The study uses a lot of complicated mathematics to make its point, but its well worth browsing through if you have the time.
Before 2005 bankruptcy reform, homeowners in financial distress could use bankruptcy to help save their homes. Homeowners could have their unsecured debts discharged in Chapter 7, thus freeing up funds to make their mortgage payments. Homeowners who were in default on their mortgages could stop foreclosure by filing under Chapter 13 and could use Chapter 13 repayment plans to repay their mortgage arrears over several years. Most homeowners who filed for bankruptcy were not obliged to repay anything to their unsecured creditors.
But the 2005 bankruptcy reform made filing for bankruptcy less useful as a save-your-home procedure. Debtors’ cost of filing increased sharply after the reform. Also the homestead exemption in bankruptcy was capped at $125,000, thus making it impossible for homeowners with high home equity to keep their homes in bankruptcy. A new “means test” increased higher-income debtors’ obligation to repay their unsecured debt in bankruptcy.
Because these changes reduced homeowners’ gain from filing for bankruptcy, they reduce default rates on unsecured debt. And because homeowners’ ability-to-pay is fixedin the short-run, these changes are predicted to increase default rates on mortgages. In the paper, we test whether adoption of the 2005 bankruptcy reform led to higher rates of mortgage default. We use a large dataset of prime and subprime mortgages.
Our main result is that bankruptcy reform caused mortgage default rates to rise. Comparing default rates three months before versus after bankruptcy reform, the increase was 36% for prime mortgages and 11% for subprime mortgages. Using a longer period of one year before versus after the reform, the increase was 50% for prime mortgages and 7% for subprime mortgages.

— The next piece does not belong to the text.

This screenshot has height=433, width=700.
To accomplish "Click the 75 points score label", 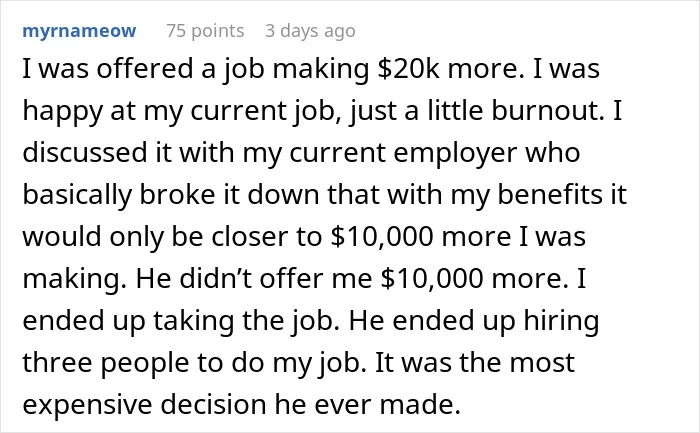I will [x=205, y=31].
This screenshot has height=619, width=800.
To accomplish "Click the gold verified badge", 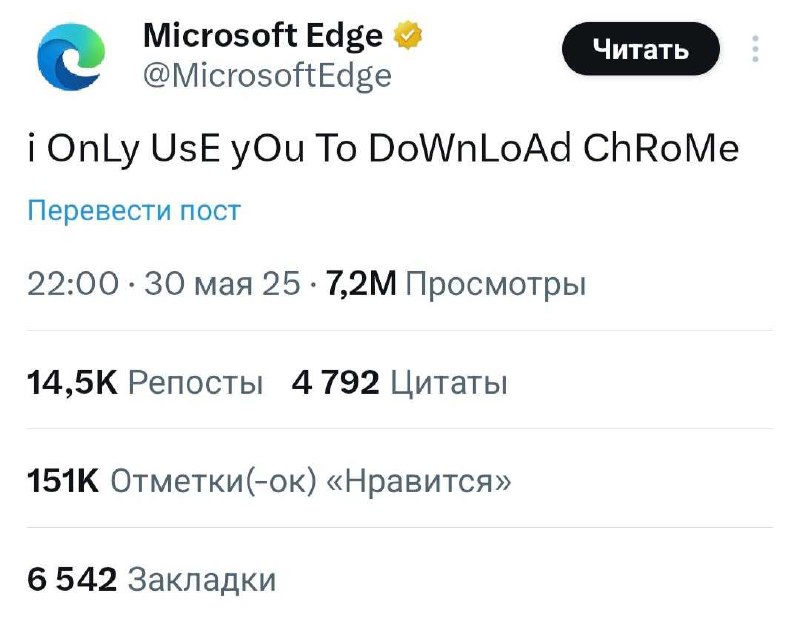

Homeowners subject to the cap on the homestead exemption were 50% more likely to default after the reform, regardless of whether their mortgages were prime or subprime. Homeowners with subprime mortgages were 13% more likely to default if they were subject to the new means test, but default rates of those with prime mortgages did not change.
Perhaps a more devastating land mine, however, is something that was hatched by the lending industry, at roughly the same time they created default swaps and high-risk adjustable rate notes. The Mortgage Electronic Registration Systems, or MERS, was invented by Big Banking as a way to cut costs on the production of legal documents, specifically recording deeds. In real property transactions, ownership is usually shown through the public recordation of deeds, which create a chain of title proving that the person who claims to be the owner has a legitimate case, based on a series of orderly transactions dating back to Adam for all to see. At the same time, any party that has a lien on property, whether it be from a mortgage or some other debt, can also record, thereby establishing a priority based on when the lien was recorded.

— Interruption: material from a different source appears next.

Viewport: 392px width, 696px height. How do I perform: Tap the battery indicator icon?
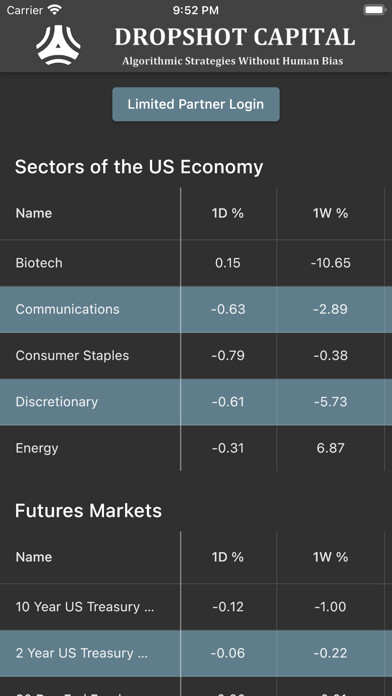tap(375, 10)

Of course, recording anything with the county costs money. The almost-entirely unregulated process of lending money to prospective homeowners, the fruits of which we have seen in the insane rise and precipitous fall of the market in the last five years, generated increasingly complicated arrangements by which trusts involving multiple investors financed these high-risk notes, which would then be bought and sold to other investors. A very complicated system, indeed, which was how MERS came to be.
The idea behind MERS was that rather than generating a new document every time a loan was transfered, and thereby having to repeatedly record (and repeatedly pay fees) mortgages, an entity would be created that would take on the role of "holder of the lien" as a "nominee" of the actual note holder. The lender would collect money from the homeowner, but if the borrower ever fell behind, MERS would step in, and initiate the foreclosure process. MERS, however, is never actually the note holder, has no right to collect money on debts, and has no privity of contract whatsover with the parties to the homeloan.

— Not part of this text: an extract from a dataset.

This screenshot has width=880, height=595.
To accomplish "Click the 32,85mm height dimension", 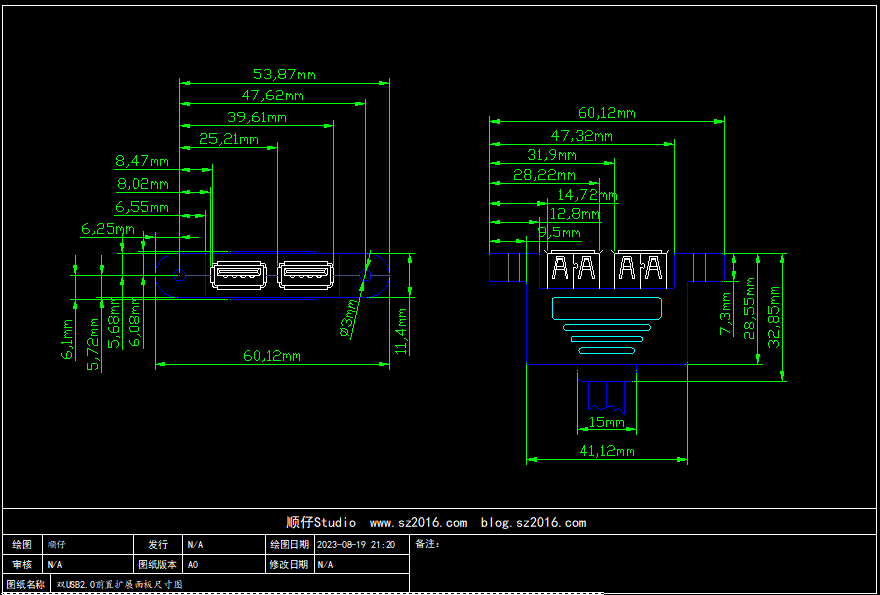I will coord(773,314).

Which is problematic, since MERS does not otherwise have anything resembling a right to participate in foreclosures, and courts are increasingly rejecting their attempts to proceed on the sixty million mortgages to which they "hold title." In Kansas, for example, the state supreme court recently held that MERS had no standing to pursue foreclosures, and courts in that state have effectively given a free pass to homeowners whose loans were originally held in the name of MERS. It's a slip-up that has effectively put the brakes on foreclosures based on loans generated after 2005, since the right by MERS to foreclose can be challenged even after a sale has occurred; even in states where MERS' claim for standing has been upheld, the threat of litigation challenging it's right to foreclose has suddenly made the option of modifying the underlying loan to terms that better suit the borrower more palatable, and certainly better than anything dreamed up by the Obama Administration.